Text block =>
FEC is also typically performed in software in the DSP. The voice
coder is also adapted for detecting the level or strength of speech
in a voice signal to be transmitted or received, for instance,
through the use of a voice activity detector ("VAD") or any other
suitable voice activity level detection means, wherein a higher VAD
number indicates a higher confidence in the presence of speech and
a lower VAD number indicates a lower confidence in the presence of
speech. The voice coder is, therefore, accordingly adapted to
generate a voice activity level signal that corresponds to its
voice signal being transmitted so that the communication device 100
may transmit its voice activity level information to another
communication device along with its voice signal.
[0021] During a receive mode, the receiver 108 of the
communications device 100 receives, via the antenna 102, an encoded
voice signal that is based on an original voice signal spoken into
a different communication device. This received encoded signal is
then decoded in the voice coder, using conventional means such as,
for instance, VSELP, AMBE, LPC and IMBE, to recover at least a
portion of the original voice signal spoken into the other
communication device. The decoded voice is then coupled to speaker
120 for the user of device 100 to hear.

Written task 1 => State how many lines of the listing contain the string "Please". Give the number only.

Records shown =>
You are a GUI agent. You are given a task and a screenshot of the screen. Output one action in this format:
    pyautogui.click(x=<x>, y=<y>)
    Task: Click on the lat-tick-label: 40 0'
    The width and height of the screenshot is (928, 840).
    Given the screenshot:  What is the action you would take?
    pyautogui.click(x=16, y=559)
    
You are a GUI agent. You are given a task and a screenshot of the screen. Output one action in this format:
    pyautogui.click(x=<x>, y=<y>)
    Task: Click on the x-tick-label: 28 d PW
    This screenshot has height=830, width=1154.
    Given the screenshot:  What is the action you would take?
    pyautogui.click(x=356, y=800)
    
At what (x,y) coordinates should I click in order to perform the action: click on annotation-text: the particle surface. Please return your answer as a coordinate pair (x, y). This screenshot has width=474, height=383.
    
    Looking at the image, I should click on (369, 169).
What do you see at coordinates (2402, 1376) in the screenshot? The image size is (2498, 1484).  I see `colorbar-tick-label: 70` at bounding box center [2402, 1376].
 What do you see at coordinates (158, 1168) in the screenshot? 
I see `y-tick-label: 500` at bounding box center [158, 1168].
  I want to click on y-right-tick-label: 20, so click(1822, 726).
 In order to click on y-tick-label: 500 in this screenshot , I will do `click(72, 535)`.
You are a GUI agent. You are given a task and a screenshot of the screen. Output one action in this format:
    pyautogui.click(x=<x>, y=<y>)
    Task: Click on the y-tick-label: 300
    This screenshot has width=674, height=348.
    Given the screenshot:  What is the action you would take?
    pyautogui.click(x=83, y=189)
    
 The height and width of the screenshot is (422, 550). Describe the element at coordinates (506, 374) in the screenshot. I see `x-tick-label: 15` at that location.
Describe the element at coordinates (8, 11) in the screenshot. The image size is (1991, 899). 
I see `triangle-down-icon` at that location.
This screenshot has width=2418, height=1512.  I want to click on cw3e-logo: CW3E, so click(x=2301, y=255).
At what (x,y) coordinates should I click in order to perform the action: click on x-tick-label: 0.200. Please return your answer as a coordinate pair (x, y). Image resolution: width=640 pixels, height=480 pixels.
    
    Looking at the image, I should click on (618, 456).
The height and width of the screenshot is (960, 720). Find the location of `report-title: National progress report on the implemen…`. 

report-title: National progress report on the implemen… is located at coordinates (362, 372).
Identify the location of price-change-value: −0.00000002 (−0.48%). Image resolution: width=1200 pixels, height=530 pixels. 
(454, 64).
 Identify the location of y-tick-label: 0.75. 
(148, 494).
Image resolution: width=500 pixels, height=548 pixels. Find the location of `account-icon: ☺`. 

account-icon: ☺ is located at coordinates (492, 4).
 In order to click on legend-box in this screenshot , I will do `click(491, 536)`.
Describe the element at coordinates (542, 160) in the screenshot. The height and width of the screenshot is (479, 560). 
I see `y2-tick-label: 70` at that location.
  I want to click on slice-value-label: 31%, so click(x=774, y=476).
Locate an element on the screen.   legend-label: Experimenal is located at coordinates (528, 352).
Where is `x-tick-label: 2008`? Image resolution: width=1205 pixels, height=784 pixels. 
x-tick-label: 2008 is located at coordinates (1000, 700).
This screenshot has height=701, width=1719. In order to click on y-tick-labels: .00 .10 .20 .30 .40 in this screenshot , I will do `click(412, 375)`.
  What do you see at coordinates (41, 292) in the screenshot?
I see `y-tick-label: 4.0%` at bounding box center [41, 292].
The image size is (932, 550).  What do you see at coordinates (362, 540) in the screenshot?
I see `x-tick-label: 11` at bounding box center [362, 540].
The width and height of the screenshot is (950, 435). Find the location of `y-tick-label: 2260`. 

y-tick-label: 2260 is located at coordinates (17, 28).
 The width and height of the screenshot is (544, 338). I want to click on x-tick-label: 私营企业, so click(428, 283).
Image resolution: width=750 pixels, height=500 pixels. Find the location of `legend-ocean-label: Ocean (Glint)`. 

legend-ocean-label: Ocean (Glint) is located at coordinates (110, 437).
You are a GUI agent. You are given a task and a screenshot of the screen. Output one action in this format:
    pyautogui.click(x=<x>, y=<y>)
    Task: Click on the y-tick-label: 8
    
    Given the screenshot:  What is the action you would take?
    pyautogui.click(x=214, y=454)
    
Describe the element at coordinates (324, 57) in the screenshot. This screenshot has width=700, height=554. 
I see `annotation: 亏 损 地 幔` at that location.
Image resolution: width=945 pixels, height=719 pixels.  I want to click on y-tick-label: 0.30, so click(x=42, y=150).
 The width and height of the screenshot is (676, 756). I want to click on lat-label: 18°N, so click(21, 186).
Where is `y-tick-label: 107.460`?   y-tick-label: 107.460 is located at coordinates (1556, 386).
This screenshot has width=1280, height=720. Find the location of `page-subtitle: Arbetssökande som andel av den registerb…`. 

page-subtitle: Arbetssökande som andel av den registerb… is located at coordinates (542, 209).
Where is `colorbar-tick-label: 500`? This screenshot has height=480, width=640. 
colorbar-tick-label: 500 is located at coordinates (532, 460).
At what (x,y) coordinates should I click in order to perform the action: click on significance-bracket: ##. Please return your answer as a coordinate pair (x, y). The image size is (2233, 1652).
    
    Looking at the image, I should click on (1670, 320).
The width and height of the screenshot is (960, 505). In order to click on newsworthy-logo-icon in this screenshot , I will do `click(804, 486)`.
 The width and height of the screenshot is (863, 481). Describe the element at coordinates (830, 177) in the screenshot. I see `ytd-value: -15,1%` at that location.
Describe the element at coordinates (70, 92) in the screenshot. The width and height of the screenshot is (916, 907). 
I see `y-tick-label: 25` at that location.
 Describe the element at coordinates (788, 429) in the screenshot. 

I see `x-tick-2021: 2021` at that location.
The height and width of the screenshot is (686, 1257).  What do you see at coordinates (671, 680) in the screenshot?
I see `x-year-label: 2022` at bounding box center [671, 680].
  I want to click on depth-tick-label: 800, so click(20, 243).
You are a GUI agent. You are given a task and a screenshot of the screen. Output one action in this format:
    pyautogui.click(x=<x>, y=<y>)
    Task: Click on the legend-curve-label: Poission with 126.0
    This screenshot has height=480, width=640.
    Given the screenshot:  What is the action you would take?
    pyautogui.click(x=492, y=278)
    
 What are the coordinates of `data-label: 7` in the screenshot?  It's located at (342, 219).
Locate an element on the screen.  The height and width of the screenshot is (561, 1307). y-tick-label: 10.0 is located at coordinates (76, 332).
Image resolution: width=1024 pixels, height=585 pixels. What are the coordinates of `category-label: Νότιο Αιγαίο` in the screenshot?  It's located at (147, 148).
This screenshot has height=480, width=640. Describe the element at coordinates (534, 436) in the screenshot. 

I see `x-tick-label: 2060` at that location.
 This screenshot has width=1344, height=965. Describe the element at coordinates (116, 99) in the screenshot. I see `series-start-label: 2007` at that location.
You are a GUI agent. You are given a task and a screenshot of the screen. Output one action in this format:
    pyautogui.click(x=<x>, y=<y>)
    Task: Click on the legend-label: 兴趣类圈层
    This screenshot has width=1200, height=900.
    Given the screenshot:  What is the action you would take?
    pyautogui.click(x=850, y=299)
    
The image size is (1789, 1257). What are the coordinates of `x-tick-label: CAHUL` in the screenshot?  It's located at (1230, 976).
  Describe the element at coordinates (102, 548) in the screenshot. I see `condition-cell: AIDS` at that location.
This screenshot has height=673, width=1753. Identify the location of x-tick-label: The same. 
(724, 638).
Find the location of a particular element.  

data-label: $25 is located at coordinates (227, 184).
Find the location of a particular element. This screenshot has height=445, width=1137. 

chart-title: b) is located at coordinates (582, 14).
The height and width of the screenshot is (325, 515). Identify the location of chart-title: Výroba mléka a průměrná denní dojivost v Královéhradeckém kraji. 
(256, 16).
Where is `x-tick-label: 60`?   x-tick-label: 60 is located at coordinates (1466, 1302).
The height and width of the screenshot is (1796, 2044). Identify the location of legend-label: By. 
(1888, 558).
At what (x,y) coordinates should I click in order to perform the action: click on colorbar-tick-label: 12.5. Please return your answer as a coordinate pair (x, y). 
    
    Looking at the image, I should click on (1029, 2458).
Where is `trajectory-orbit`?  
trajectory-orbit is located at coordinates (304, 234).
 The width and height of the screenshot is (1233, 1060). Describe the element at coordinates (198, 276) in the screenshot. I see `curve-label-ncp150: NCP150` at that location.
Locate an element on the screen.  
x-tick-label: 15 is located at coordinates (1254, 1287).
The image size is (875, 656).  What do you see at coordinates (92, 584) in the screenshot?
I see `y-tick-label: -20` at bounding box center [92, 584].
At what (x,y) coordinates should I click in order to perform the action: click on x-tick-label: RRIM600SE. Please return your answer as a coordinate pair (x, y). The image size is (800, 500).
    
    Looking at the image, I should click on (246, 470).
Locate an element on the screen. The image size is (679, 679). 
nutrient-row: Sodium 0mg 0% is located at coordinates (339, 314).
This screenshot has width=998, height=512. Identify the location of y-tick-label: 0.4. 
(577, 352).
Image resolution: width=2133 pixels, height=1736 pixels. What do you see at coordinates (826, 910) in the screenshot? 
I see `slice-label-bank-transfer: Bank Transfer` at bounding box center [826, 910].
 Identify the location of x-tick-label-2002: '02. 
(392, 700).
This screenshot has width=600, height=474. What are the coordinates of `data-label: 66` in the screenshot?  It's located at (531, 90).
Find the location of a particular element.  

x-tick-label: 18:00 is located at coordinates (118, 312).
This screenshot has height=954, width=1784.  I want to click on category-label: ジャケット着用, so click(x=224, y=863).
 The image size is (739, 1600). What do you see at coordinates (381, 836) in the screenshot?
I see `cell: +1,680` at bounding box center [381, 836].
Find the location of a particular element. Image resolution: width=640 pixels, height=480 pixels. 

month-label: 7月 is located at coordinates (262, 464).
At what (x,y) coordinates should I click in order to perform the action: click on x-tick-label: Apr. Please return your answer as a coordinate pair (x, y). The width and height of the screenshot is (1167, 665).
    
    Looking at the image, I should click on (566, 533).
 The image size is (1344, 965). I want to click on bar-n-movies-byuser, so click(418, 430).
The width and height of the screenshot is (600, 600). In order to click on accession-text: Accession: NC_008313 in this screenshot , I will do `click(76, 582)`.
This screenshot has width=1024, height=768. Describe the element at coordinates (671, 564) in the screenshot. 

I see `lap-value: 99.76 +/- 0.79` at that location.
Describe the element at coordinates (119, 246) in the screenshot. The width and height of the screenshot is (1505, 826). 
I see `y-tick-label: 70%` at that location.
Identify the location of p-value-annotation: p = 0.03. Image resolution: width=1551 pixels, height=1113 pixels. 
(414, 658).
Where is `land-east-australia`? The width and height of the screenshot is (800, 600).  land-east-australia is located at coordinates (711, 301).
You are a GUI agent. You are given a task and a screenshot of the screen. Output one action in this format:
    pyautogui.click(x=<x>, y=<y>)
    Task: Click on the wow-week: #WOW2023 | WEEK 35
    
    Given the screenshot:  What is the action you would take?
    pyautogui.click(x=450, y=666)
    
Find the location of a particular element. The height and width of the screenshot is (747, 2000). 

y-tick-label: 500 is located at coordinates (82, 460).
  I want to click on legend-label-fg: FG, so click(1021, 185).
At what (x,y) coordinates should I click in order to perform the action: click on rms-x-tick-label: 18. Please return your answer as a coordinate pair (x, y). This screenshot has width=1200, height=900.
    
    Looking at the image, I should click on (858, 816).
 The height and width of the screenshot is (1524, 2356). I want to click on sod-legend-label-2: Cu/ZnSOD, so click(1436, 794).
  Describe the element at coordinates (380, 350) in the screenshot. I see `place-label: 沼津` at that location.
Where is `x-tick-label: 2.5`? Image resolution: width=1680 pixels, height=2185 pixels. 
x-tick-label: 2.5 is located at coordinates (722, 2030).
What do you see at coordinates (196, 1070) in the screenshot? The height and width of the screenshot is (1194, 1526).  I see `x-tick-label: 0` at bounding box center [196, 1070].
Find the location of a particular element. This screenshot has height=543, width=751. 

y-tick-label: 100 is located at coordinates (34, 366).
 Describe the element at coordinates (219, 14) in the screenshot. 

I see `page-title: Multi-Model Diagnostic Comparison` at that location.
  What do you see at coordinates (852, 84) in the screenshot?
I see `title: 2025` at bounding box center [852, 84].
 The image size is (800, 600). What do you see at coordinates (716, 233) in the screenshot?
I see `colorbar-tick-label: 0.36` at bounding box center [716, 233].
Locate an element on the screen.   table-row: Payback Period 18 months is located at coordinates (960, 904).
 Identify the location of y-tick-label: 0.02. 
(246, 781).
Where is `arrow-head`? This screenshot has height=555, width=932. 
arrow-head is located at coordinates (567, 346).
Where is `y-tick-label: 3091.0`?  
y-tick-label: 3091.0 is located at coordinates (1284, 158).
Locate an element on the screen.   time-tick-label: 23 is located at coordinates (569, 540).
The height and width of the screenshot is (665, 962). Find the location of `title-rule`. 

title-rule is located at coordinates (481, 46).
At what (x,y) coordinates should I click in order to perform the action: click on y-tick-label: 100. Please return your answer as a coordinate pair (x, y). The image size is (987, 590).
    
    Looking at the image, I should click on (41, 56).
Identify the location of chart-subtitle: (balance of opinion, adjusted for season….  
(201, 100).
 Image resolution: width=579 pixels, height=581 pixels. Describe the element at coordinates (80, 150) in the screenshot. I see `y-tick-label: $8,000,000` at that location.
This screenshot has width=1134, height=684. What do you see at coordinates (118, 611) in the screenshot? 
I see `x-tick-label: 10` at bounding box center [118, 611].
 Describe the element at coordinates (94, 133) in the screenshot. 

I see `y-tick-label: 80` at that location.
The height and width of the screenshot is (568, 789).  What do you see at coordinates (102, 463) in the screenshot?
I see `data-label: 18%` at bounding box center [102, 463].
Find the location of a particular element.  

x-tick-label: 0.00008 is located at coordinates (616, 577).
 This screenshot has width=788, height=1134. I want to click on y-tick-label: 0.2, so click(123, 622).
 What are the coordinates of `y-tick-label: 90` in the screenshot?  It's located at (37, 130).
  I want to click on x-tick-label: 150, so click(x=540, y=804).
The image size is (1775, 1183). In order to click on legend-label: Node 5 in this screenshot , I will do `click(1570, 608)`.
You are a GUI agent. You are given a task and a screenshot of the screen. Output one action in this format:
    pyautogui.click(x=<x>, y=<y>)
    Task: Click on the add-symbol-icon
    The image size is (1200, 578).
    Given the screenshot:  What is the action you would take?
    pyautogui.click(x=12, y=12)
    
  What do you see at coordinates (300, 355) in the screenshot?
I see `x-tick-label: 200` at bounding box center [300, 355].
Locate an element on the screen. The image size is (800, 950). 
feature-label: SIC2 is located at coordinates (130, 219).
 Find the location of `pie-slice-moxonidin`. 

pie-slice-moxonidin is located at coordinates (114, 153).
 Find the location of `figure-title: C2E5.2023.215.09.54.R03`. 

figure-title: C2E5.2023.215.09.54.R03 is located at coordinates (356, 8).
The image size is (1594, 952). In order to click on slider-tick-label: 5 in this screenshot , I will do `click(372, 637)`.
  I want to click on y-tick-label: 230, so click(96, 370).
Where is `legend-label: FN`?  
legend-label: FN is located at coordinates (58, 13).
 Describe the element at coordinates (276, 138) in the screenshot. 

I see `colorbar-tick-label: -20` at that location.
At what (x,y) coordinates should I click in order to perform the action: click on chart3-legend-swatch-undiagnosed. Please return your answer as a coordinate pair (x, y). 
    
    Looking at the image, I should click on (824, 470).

Written task 2 => In the text on the communication device's voice coder, rewrite the paragraph beginning "During a receive mode, the receiver 108" as a short bulleted list that keeps its main facts.

Written reply 1 => 9

Written reply 2 =>
- In receive mode, receiver 108 of communications device 100 receives an encoded voice signal through antenna 102.
- That signal is based on an original voice signal spoken into a different communication device.
- The voice coder decodes it by conventional means such as VSELP, AMBE, LPC and IMBE, recovering at least a portion of the original voice signal.
- The decoded voice is coupled to speaker 120 for the user of device 100 to hear.